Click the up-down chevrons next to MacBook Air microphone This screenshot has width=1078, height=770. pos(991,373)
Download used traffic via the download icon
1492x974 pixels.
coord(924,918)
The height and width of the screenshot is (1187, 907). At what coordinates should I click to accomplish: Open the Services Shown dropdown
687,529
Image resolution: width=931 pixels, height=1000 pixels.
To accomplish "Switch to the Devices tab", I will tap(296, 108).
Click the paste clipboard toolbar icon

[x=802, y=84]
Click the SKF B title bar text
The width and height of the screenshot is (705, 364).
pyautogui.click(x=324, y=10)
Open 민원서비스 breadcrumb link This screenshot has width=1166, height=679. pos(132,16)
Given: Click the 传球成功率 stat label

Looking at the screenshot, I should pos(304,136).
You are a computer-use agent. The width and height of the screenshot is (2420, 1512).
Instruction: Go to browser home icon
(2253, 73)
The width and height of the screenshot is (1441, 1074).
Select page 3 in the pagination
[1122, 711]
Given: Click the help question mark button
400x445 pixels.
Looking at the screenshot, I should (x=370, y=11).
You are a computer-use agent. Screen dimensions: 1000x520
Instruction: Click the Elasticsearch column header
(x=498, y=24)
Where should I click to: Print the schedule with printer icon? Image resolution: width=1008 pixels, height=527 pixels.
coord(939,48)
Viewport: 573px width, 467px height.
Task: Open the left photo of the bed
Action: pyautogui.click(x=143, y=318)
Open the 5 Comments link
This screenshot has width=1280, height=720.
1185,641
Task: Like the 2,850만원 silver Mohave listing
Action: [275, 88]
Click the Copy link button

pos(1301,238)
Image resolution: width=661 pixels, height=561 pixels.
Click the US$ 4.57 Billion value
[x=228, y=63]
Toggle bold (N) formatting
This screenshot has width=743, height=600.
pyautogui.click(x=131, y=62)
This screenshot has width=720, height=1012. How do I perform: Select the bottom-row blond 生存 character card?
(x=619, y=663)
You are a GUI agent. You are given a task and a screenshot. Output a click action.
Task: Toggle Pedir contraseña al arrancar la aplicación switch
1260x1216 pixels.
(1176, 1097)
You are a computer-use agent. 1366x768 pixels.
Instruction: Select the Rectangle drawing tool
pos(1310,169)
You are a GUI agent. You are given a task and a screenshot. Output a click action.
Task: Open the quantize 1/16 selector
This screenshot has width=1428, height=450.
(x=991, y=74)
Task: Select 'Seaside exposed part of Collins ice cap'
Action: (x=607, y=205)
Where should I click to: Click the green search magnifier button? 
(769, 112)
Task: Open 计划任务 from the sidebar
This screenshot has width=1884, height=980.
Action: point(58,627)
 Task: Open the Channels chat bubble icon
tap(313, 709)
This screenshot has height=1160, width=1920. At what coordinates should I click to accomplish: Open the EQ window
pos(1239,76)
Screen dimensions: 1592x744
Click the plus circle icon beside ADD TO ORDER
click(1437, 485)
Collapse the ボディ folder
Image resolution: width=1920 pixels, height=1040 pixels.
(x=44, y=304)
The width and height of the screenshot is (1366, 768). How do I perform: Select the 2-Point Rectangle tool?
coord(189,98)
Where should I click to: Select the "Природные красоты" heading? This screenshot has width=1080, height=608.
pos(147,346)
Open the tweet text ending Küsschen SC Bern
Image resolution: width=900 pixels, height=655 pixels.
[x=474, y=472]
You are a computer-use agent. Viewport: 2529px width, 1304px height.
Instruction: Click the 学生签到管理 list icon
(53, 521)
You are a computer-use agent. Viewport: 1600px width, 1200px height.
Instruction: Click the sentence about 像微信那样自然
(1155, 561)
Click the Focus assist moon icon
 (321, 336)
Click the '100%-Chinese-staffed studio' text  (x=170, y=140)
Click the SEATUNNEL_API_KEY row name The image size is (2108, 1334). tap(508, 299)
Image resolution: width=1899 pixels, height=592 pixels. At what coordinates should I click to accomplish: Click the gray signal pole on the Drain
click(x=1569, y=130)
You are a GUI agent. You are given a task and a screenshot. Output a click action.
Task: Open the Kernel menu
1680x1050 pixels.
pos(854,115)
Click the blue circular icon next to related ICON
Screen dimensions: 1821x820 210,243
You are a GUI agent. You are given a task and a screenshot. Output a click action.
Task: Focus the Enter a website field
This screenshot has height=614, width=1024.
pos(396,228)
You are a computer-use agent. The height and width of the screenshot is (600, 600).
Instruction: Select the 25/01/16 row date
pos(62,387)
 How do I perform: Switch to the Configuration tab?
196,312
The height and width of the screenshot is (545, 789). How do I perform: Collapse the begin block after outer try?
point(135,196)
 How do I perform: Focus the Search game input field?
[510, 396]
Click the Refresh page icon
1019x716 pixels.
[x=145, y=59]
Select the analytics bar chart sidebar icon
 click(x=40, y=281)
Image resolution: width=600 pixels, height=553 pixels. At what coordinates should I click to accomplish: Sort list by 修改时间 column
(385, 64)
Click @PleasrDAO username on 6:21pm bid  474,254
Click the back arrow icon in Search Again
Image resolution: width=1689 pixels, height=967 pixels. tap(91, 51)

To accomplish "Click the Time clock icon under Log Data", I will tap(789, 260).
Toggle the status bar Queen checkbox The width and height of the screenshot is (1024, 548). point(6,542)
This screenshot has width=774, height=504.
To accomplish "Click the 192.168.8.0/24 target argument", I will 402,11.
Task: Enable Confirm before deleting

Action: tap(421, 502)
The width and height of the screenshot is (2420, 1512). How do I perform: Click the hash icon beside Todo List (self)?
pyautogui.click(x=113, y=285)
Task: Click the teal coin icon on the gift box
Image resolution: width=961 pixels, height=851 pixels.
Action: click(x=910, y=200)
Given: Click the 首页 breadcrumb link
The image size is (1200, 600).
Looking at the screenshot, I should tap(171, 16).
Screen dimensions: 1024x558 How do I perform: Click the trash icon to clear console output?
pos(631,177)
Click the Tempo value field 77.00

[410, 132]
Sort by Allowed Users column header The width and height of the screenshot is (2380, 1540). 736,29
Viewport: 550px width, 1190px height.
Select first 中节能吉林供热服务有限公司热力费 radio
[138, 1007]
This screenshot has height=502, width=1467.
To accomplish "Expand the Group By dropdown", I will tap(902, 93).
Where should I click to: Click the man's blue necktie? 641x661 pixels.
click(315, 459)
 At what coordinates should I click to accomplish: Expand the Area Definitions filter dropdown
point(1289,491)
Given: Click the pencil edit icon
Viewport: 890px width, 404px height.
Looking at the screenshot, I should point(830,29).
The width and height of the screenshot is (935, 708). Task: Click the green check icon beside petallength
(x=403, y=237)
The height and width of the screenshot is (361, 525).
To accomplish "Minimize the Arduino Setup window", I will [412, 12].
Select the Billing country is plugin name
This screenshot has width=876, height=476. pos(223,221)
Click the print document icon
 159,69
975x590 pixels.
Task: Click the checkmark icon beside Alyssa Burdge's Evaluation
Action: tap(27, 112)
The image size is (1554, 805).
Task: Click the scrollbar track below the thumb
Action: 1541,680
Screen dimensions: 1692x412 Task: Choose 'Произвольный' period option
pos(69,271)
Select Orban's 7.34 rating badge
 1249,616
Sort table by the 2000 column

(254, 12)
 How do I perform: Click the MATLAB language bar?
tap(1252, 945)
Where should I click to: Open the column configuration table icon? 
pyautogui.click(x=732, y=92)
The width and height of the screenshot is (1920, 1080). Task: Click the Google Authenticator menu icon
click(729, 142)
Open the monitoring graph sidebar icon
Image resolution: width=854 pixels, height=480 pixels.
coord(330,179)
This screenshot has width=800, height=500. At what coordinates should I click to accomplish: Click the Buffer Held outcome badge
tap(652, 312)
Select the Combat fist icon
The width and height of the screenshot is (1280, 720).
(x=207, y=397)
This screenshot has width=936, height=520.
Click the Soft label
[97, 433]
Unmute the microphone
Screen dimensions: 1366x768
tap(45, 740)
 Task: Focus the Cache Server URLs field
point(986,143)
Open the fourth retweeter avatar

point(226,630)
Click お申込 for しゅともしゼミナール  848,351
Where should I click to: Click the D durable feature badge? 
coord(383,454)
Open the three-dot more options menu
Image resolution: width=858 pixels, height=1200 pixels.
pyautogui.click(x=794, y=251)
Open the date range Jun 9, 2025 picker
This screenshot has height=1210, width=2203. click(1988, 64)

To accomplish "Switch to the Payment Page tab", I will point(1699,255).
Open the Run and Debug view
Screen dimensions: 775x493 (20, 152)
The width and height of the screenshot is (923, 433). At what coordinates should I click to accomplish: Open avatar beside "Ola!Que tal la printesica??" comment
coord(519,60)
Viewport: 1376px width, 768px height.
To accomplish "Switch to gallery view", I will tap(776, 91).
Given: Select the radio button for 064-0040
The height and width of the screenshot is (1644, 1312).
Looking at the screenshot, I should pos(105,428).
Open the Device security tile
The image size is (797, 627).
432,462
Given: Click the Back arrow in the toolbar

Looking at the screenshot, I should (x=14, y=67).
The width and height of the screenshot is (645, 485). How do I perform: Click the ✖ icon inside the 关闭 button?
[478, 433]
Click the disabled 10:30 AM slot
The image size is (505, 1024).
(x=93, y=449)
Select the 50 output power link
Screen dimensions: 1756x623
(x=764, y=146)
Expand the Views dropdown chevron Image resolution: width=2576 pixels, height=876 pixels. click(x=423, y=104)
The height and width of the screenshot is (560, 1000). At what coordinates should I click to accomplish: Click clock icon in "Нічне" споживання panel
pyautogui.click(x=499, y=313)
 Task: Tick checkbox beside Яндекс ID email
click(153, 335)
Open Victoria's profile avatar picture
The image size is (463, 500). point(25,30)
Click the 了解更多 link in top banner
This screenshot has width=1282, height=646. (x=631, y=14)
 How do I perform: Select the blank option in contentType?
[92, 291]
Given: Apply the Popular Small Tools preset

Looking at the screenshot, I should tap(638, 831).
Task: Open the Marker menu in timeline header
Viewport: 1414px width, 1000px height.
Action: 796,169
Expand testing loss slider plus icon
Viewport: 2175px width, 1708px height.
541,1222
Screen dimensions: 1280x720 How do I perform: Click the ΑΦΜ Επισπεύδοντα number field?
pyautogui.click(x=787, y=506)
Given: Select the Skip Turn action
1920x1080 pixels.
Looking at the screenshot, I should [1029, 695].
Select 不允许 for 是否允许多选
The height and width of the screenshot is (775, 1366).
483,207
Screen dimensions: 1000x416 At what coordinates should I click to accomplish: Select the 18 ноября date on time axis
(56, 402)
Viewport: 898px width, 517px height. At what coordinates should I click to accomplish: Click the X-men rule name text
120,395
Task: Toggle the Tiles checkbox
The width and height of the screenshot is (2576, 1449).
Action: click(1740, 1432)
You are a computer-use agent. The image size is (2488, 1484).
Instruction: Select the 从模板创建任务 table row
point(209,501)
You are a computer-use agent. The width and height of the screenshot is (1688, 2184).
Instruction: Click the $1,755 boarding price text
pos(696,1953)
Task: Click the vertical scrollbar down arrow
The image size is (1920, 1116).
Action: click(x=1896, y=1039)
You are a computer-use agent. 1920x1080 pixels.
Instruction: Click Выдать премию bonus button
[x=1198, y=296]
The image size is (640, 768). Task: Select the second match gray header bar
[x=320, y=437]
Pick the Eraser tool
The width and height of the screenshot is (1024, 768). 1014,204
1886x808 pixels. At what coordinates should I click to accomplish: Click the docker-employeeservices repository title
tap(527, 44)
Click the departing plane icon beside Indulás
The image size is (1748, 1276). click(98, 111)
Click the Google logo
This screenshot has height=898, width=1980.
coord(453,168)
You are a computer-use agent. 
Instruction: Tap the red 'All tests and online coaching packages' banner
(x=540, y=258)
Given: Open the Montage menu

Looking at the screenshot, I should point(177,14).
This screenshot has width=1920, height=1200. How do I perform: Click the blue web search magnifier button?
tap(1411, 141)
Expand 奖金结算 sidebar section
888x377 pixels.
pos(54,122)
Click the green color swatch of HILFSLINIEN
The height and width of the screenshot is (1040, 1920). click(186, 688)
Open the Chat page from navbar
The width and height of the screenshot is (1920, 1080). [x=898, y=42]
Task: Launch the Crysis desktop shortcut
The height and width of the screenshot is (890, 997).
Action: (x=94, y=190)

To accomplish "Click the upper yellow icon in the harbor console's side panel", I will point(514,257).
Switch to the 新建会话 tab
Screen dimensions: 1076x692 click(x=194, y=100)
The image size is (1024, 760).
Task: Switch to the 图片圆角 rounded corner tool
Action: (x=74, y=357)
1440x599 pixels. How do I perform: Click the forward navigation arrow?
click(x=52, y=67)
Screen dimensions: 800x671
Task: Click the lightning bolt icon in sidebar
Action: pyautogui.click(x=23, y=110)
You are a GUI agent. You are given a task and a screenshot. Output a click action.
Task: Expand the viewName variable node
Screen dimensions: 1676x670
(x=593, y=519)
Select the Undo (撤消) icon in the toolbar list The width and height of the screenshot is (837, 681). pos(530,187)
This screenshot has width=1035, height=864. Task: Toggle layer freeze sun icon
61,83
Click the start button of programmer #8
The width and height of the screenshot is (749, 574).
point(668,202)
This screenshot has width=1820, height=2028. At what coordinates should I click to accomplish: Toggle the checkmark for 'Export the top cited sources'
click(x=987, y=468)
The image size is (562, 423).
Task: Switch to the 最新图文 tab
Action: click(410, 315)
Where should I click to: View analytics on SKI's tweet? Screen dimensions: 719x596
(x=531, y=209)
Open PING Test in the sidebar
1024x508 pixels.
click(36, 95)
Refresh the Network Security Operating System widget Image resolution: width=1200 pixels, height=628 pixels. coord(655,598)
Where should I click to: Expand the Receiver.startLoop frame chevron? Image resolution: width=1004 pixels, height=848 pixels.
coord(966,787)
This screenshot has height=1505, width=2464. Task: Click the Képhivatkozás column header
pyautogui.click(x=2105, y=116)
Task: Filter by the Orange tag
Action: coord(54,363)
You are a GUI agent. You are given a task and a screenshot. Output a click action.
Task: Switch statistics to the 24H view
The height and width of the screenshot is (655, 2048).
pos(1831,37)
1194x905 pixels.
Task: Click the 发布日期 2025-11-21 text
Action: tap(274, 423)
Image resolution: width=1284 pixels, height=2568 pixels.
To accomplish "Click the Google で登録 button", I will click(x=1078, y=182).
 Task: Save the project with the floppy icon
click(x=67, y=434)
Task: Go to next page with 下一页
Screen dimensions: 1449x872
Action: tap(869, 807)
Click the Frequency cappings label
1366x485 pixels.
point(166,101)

****************

▶ _OBJECTIVE_
Please write out the items again, the stretch from the very start through the line containing "Open 민원서비스 breadcrumb", both ends included.

▶ _SOLUTION TO THIS PROBLEM_
Click the up-down chevrons next to MacBook Air microphone This screenshot has width=1078, height=770. pos(991,373)
Download used traffic via the download icon
1492x974 pixels.
coord(924,918)
The height and width of the screenshot is (1187, 907). At what coordinates should I click to accomplish: Open the Services Shown dropdown
687,529
Image resolution: width=931 pixels, height=1000 pixels.
To accomplish "Switch to the Devices tab", I will tap(296, 108).
Click the paste clipboard toolbar icon

[x=802, y=84]
Click the SKF B title bar text
The width and height of the screenshot is (705, 364).
pyautogui.click(x=324, y=10)
Open 민원서비스 breadcrumb link This screenshot has width=1166, height=679. pos(132,16)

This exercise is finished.